All chatbots utilize natural language processing (NLP). To understand how a chatbot works, we therefore need to understand what NLP entails. This section offers a brief introduction to NLP, a short history of the related disciplines, and links to a literary guide to NLP. The latter is designed to explain the concepts and processes that underpin NLP to humanities scholars.

What is NLP?

Natural language processing refers to computational tasks designed to manipulate human (natural) language. Computers, at root, utilize numerical and logical systems. Machine language, the base instructions that the individual computer uses, consists of binary or hexadecimal symbols. We have designed higher-level computer languages in order to make programming easier for human beings. These formal computer languages (FORTRAN, Pascal, C++, JavaScript, etc.) offer a midpoint between the messiness, imprecision, and ambivalence of human languages and the extreme logic and brittleness of machine language. Natural languages offer a set of particular challenges for programmers. Semantics, syntactical variance, world knowledge, context, figurative uses, and other features of natural language are not easily reducible to code.
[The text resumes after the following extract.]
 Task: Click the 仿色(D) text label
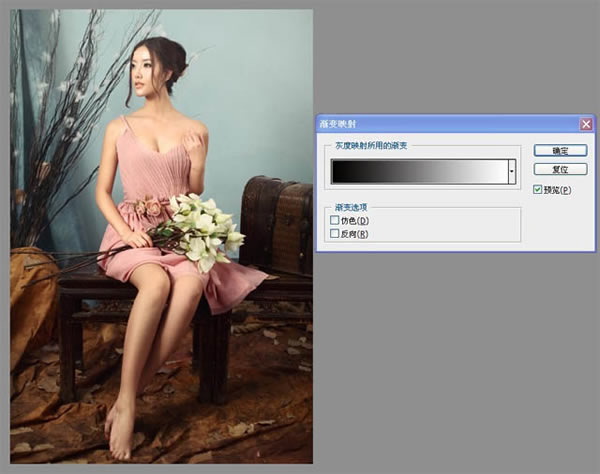pyautogui.click(x=355, y=221)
Nevertheless, there are also a wide variety of tasks that we would like to automate, which involve natural language. Word searches offer perhaps the most obvious and widely used example today. Google’s search function is based on the ability to translate a natural language input into a string of terms that can be processed by the search algorithm. The spectrum of tasks that utilize NLP is evident from a summary provided by the Association of Computational Linguistics: “the work of computational linguists is incorporated into many working systems today, including speech recognition systems, text-to-speech synthesisers, automated voice response systems, web search engines, text editors, language instruction materials, to name just a few.”1 (If NLP is the area of computer science interested in natural language, computational linguistics is the area of linguistics interested in using computation to study language. The two areas frequently overlap in practice.) NLP research thus emerged in order to deal with these processes.

The complexities and the variety of tasks involved can be seen from the below chart:

Simple Pipeline Architecture for a Spoken Dialogue System. From "Natural Language Processing with Python" by S. Bird, E. Klein & E. Loper, licensed under http://creativecommons.org/licenses/by-nc-nd/3.0/us/
Figure 1: Simple pipeline architecture for a spoken dialogue system. Steven Bird, Ewan Klein, and Edward Loper, Natural Language Processing with Python, 2019, http://www.nltk.org/book/ch01.html.
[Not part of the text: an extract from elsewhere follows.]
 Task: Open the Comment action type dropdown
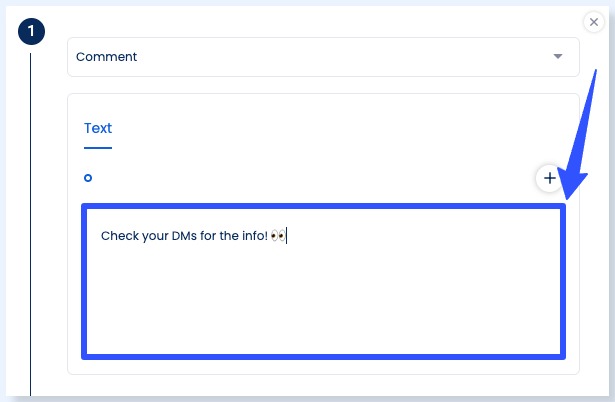point(323,57)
The image is divided into 5 columns, labelled (l-r) Phonology, Morphology, Syntax, Semantics, Reasoning. (Below we use nos 1-5 to refer to the columns)

Column titles aside, there are 3 rows, 2 of which comprise a flowchart, the third glossing the column titles.

Starting top left. 1. Speech analysis ➡️ 2. morphological and lexical analysis ➡️ 3. parsing ➡️ 4. contextual reasoning ➡️ 5. application reasoning and execution ➡️ 4.utterance planning ➡️ 3.syntactic realization ➡️ morphological realization ➡️ speech synthesis.

Phonology (column 1): pronunciation model; Morphology (2): morphological rules; Syntax (3): lexicon and grammar; Semantics (4): discourse context; Reasoning (5): domain knowledge.

Chatbots are the embodiment of these processes. They offer an additional challenge in that they are dialogic and therefore must model expected conversational norms – including turn-taking, politeness, register, contextual “world knowledge,” and memory.

A short history of NLP

Computational NLP begins in earnest with efforts to develop machine translation (MT) programs from the late 1940s onward. MT aimed to develop computational solutions to the problem of translating between natural (human) language. The Second World War and later the Cold War provided an important context, with the intelligence and defense communities keen to automate time and human intelligence–heavy translation tasks. In a wider setting, MT also seemed to offer the potential to solve the problems created by cross-language communication, leading, it was hoped by many, to a sustainable world peace. American cybernetician Warren Weaver penned what has since become one of the foundational documents of the field in 1949. His “Translation” memo noted that “a multiplicity of language impedes cultural interchange between the peoples of the earth, and is a serious deterrent to international understanding” and that, perhaps, computers could be deployed to automate translation tasks.2,3

Researchers took up Weaver’s proposal. These early years of MT (between the late 1940s and the late 1960s) were a time of huge optimism and experimentation. Research into dictionaries, syntactic parsing, statistical analysis, formal grammars, and other areas developed across the USA, Europe, the USSR, and Japan. The first international conference took place in 1952, and the first journal, Mechanical Translation, was launched in 1954. Popular interest was also high, with widespread press coverage of systems such as the Georgetown-IBM experiment (which used an “electronic brain” to translate 250 words from Russian into English.)4 These efforts were also bolstered by large funding streams and governmental support (over $20 million by the US alone), though often achieved using hardware of limited resource. The Bayseian method flourished in electrical engineering departments examining text and speech recognition stochastically; Chomsky’s “universal grammar” cemented rule-based syntactical approaches to NLP – even as Margaret Masterman established the CLRU and argued against the dominance of syntax in NLP.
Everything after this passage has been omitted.